Failing to find the Sound Mirrors had actually been really good fun. We enjoy getting lost as much as we enjoy going to the places we actually set out to find. Some days we never actually get to do the things we thought we would and those are often the best days. We’d already achieved Dungeness perfection so everything after that was a bonus.
We drove to Camber Sands but by the time we got there it was insanely busy and it was just a giant car park full of sweaty people clasping windbreaks. We moved on to Rye, where we wandered about, looking at art we couldn’t afford and eating ice cream. When we got too hot we drove down the coast to Winchelsea, parked at the side of the road and spent a glorious hour on the beach, paddling and mucking about like kids before coming home for a nap, just like kids.

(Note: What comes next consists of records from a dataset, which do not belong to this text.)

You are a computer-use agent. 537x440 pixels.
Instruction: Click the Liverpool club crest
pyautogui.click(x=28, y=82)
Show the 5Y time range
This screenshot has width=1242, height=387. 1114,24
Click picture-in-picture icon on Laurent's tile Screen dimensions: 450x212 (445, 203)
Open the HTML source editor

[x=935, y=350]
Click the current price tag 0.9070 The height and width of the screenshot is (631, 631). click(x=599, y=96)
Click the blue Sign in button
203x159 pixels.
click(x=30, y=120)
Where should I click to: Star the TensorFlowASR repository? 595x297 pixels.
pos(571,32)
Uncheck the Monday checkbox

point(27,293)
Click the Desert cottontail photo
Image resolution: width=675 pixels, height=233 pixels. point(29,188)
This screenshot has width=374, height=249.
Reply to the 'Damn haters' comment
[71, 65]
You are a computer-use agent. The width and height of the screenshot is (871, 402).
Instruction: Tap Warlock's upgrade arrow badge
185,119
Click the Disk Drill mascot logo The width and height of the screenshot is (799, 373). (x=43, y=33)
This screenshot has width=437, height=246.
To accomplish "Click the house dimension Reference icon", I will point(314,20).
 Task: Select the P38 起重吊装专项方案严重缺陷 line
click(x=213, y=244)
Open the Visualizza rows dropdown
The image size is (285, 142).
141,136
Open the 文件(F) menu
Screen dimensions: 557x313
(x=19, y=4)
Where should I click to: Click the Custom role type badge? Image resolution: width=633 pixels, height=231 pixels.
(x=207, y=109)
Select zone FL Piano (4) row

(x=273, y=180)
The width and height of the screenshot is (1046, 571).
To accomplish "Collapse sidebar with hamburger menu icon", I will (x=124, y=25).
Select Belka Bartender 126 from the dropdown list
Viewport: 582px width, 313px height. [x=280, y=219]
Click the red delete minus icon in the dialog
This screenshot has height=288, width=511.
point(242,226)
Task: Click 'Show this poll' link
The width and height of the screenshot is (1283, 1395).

My wife and I were also at Dungeness on Saturday; it was indeed very hot. Although there is only one pub, you seem to have overlooked the wonderful Snack Shack which sells fresh fish and which was very busy at lunchtime. It’s about three-quarters of the way from the station to Prospect Cottage. Give it a try on your next visit!
I love this Katy and the perfect description of a sunny day when everyone goes where you want to go and be alone a bit like Zsa Zsa Gabor. As hot as the surface of the sun is one of my favourite sayings. I like to use it when eating hot things that I know are going to be hot and then I still put them in my mouth and burn myself. As someone who worked in hospitality I sometimes find eating out excruciating and then my husband finds my behaviour excruciating. It sounds like a beautiful day all round.